Far from the great heights of the classic “Indiana Jones” movies, “Uncharted” is closer to “National Treasure” without the weirdo energy of Nicolas Cage, mixed with “The Goonies” without the childlike irreverence of Amblin. It’s glossy, witty, and franchise-ready. Which would be fine if the jokes were good!

And those quips are part of the fabric of the film from the beginning, when the movie opens in media res, as Holland’s Nathan Drake wakes up in midair, his foot tangled in the ropes holding a cargo container that is falling out the back of a plane. A henchman climbs toward him and they tussle, Nathan finally kicking the man in the chest and sending him flying, responding with a panicked, “Oh my god I’m so sorry that was purely reactive!” Holland is used to these kinds of guileless quips — he’s played Peter Parker for 6 years, after all.

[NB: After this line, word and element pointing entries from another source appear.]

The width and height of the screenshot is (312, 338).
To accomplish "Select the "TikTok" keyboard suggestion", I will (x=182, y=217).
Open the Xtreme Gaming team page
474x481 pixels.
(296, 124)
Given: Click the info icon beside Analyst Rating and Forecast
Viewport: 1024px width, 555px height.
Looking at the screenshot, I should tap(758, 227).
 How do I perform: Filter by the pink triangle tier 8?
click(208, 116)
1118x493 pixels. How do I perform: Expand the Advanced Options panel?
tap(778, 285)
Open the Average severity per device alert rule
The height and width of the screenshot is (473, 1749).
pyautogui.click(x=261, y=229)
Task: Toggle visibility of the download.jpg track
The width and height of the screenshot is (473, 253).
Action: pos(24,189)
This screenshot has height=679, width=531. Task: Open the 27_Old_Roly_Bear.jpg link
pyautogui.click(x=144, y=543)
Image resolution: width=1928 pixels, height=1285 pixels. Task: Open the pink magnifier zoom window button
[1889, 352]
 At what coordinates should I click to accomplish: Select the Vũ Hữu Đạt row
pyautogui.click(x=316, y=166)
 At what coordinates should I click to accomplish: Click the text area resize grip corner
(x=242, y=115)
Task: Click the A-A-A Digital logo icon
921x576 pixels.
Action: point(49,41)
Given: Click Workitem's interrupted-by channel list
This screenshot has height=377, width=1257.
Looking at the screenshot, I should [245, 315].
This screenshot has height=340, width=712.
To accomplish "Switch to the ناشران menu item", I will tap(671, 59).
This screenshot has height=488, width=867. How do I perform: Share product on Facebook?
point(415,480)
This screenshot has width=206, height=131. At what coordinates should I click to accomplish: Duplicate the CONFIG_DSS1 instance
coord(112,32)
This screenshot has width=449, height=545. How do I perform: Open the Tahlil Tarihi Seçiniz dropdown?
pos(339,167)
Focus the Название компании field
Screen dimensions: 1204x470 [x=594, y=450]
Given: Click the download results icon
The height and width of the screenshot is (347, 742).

But the script struggles to match with Holland’s level, giving us unfunny banter about Nathan Drake looking too young to be tending bar (which he ishe’s a child), and about how Mark Wahlberg’s seasoned fortune hunter Victor “Sully” Sullivan has too many apps open on his phone.

As someone unfamiliar with the games upon which “Uncharted” is based, I’m told that the games are already pretty funny, but they have to be better than the hollow jokes we get with the “Uncharted” movie. If you’re going to make your movie 90% quips, at least have them be good. There’s only so far that Holland’s aw-shucks genius can carry a movie.